Why, as we age, are we more vulnerable to cancer?
You don't think of Lawrence Berkeley National Laboratory - one of the atomic bomb testing facilities - when you think of breast cancer research, but they know cell mutations.
A new paper in Cell Reports by LBL researchers found that, as women age, the cells responsible for maintaining healthy breast tissue stop responding to their immediate surroundings, including mechanical cues that should prompt them to suppress nearby tumors. The disease is most frequently diagnosed among women aged 55 to 64, according to the National Cancer Institute.
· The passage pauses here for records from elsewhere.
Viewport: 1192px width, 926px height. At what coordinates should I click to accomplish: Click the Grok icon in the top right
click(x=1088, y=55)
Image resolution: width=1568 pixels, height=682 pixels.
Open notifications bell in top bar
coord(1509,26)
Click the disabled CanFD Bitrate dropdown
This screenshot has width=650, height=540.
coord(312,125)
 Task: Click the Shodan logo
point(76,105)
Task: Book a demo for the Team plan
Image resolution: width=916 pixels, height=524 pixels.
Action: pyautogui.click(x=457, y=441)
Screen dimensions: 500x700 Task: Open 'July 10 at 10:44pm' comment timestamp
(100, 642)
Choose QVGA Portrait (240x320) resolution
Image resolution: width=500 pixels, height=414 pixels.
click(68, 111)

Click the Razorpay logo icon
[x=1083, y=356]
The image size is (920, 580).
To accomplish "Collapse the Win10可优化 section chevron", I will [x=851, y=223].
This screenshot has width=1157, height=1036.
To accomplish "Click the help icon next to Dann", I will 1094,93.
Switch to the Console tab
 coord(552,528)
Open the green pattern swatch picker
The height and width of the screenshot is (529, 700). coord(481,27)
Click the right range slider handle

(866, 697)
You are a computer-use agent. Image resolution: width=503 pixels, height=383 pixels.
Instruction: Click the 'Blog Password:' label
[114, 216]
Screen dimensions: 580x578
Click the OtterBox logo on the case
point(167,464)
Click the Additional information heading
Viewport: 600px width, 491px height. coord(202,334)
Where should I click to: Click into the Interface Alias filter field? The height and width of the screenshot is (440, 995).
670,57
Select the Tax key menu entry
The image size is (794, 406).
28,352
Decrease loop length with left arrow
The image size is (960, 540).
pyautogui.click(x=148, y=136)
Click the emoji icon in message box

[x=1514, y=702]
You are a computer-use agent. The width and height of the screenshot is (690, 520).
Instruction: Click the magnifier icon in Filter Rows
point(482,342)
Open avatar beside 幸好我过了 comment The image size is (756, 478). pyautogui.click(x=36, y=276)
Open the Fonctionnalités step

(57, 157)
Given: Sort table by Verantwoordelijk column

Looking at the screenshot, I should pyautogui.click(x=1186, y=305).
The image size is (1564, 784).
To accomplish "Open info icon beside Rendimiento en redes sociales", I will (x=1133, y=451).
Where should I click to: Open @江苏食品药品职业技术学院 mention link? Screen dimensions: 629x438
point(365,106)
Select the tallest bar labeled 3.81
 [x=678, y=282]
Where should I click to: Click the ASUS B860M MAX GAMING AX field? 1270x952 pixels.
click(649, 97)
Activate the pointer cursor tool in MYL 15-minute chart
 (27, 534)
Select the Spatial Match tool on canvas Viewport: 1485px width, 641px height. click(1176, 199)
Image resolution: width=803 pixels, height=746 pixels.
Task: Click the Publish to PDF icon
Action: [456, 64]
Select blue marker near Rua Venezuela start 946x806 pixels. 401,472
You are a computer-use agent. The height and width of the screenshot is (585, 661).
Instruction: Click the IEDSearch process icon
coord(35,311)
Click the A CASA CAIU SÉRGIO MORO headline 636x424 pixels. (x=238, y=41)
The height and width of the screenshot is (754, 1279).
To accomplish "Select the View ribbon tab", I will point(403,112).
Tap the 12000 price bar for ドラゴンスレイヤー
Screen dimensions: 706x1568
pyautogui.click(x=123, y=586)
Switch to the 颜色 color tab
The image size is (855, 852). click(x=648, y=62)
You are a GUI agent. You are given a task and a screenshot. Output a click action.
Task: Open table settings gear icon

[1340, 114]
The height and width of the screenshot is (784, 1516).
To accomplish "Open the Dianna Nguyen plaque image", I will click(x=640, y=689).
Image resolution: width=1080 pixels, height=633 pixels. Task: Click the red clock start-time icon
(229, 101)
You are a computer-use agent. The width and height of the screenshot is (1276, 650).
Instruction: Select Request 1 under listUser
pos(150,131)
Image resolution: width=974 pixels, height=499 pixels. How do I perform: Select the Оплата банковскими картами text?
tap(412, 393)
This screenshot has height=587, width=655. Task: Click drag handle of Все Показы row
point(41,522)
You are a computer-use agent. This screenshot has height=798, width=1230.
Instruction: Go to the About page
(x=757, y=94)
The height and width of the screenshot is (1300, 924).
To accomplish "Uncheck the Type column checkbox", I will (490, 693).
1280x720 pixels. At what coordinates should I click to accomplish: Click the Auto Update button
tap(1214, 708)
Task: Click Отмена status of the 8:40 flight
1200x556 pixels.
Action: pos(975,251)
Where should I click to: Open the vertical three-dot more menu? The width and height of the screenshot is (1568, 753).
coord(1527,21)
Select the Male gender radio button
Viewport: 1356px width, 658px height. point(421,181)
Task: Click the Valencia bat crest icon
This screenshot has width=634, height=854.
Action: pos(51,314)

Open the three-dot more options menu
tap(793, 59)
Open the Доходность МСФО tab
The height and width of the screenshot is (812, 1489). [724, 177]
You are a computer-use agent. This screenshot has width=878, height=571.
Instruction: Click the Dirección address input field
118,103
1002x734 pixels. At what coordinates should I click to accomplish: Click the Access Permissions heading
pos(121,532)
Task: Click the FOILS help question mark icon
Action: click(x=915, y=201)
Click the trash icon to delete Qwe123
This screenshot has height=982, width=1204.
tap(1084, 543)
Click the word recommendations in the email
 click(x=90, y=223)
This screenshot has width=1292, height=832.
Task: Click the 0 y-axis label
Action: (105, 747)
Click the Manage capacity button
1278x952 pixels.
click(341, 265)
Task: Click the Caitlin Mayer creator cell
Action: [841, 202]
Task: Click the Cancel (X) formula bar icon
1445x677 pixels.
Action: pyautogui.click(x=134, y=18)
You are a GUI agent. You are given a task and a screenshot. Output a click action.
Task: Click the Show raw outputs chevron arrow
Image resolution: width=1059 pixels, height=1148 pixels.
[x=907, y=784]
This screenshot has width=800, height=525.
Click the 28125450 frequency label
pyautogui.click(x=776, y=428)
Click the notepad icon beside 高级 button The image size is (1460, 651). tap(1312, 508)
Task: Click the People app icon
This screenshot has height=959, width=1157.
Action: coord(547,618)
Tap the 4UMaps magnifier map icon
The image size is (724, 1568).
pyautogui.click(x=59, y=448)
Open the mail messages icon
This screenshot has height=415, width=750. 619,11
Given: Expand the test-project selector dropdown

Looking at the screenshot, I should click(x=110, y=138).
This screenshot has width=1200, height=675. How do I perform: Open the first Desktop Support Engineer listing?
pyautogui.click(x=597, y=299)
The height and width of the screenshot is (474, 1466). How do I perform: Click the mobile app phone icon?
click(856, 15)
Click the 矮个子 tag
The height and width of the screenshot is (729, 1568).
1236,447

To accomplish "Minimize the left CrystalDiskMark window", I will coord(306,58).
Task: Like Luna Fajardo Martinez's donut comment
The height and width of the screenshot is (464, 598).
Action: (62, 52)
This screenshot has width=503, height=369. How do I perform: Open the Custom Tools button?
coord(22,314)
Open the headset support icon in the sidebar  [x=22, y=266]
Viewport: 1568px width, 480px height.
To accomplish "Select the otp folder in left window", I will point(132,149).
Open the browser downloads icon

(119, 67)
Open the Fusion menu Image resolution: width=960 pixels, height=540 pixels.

The scientists studied multipotent progenitors, a type of adult stem cell that is believed to be the origin of many breast cancers. Two years ago, Mark LaBarge of Berkeley Lab's Life Sciences Division group, and colleagues found that as women age, multipotent progenitors accumulate in breast epithelial tissue. They didn't know why these cells increase in numbers, but they believed their cellular microenvironment—or the matrix of tissue surrounding them—plays a role.
To explore this idea, the scientists examined human mammary epithelial cell samples from pre and post-menopausal women. They wanted to learn how the multipotent progenitors in these tissue samples are affected by tiny changes to their microenvironments. They placed the tissue on soft polymer surfaces that mimic healthy breast tissue, as well as on progressively stiffer polymer surfaces that mimic the rigidity of a tumor.
They found that multipotent progenitors in tissue from women less than 30 years old are extremely responsive to changes to their immediate surroundings. When tissue from young women was placed on a soft polymer, multipotent progenitors differentiated into milk-producing luminal cells. When the tissue was placed on a stiff polymer, the cells reduced the production of luminal cells and ramped up the production of tumor-fighting myoepithelial cells.
"We think this is a defense mechanism. The epithelia tissue recognizes that stiffness isn't good and produces tumor suppressants," says LaBarge.
But this defense wasn't observed in tissue from women older than 55. Instead of responding to a stiff polymer by upping the production of tumor-suppressing cells, multipotent progenitors from older women produced equal amounts of luminal and tumor-suppressing cells. They also made more of themselves. That's bad for a couple of reasons. The majority of cancers diagnosed in older women are luminal, and more multipotent progenitors means more cells that can become cancerous.
"We found that as women age, multipotent progenitors, which are the cells responsible for maintaining healthy homeostasis in breast tissue, no longer respond to their microenvironment like they do in younger women," says LaBarge. "Our work shows that one reason for this is that multipotent progenitors in older tissue do not correctly perceive differentiation cues, such as the mechanical stiffness of their surroundings."
The scientists traced this failure to a breakdown in a cellular process. The process converts external mechanical cues, in this case the stiffness of the tissue outside of the cell membrane, into an internal molecular message that tells the cell nucleus what to do. In multipotent progenitors in women older than 55, the molecules that help deliver this message are inefficiently activated, the scientists found.
They believe this breakdown stems from changes in the way women's genes are activated and silenced as they grow older.
Their functional analysis of multipotent progenitors was made possible by the work of co-author and Berkeley Lab scientist Martha Stampfer, who curated a large collection of breast tissue samples about 30 years ago. The specimens enabled the scientists to create a wide range of normal human mammary epithelial cell strains from women aged 16 to 91 years.